Anyway, with the towel bars successfully installed (by my rather loose standards), I worked away on the shelves. For reasons that are too tedious even for a Journal entry, I needed six more screws. Back to the hardware store.

Remember that the towel bar screws, of which I needed four, came in packages of three. Guess how many shelf screws, of which I needed six, come in a package. If you guessed "four," scoop up the kitty and go home smiling. To get six, I had to buy eight.

Screw manufacturers have this figured out somehow. I think they must use enormous nuclear-powered computers to anticipate how many screws are needed for which job and then to calculate exactly how many to put in each package so that you have to buy extras. I think they are in cahoots with the manufacturers of little drawer thingies to put your extra screws in.

If these conclusions strike you as the ravings of a feverish, overheated brain, it's because my brain is currently feverish and overheated. I don't know if it's the flu or food poisoning, but I've just pulled my head out of the toilet where I've been enthusiastically retching up the contents of my stomach and I think maybe two or three other people's stomachs as well.

Some people complain about diarrhea. Compared to vomiting, diarrhea is a gift from Santa Claus.
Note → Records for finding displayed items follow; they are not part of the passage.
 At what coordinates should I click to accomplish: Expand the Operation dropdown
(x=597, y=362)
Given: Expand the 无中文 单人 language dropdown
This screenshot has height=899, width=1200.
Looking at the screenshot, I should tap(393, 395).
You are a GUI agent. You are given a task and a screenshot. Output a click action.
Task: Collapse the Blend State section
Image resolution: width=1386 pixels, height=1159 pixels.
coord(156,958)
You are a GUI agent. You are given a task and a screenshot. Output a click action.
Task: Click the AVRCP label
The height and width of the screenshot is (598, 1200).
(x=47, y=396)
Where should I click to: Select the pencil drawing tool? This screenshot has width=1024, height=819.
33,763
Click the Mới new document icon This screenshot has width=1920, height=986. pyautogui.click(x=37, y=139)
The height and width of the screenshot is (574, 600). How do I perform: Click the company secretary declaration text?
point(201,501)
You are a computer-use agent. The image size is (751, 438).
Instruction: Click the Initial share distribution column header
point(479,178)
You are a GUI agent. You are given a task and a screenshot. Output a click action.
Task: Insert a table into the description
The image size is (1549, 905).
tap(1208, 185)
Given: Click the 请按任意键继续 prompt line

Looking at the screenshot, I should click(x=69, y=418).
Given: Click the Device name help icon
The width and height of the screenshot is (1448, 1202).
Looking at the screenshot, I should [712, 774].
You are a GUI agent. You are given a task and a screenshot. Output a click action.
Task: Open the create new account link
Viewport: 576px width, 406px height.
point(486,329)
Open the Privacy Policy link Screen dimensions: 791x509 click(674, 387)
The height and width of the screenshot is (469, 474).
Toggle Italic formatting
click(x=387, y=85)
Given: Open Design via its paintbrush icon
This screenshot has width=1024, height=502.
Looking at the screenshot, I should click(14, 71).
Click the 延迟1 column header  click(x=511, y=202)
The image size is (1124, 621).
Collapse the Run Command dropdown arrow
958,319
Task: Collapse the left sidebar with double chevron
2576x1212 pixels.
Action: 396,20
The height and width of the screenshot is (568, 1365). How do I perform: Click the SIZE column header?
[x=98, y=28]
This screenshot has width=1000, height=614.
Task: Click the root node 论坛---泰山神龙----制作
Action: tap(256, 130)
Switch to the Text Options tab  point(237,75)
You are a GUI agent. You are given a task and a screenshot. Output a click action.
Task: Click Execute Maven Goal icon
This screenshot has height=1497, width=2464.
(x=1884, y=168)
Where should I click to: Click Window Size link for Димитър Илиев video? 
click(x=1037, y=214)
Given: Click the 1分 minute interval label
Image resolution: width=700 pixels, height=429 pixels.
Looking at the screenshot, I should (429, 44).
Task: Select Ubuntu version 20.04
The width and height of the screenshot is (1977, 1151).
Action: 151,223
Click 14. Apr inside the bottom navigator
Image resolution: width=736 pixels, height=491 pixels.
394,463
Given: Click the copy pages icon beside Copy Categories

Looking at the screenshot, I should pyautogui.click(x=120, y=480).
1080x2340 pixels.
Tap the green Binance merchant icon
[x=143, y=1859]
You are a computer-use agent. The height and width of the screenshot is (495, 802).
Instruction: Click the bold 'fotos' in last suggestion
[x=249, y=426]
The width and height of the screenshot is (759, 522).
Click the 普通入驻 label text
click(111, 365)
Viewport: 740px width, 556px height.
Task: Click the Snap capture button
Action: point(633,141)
Vomiting is also one very good reason to clean your toilet bowl regularly.

Last night, muscle aches set in that had me moaning and writhing in bed. My dear, saintly wife rubbed my complaining muscles, brought me a hot water bottle, aspirin and water, and then rubbed me some more. It's all part of that "in sickness and in health" business, as well as the dictates of a warm and caring heart. I can all-too-well imagine having to endure this sickness alone, and I don't like the idea a single bit.

Julie, I love you and I don't care who knows it.

Dear Reader (as they used to say back around the turn of the century) I am going to leave you now to revisit a corn dog I ate at a traveling carnival back in 1957.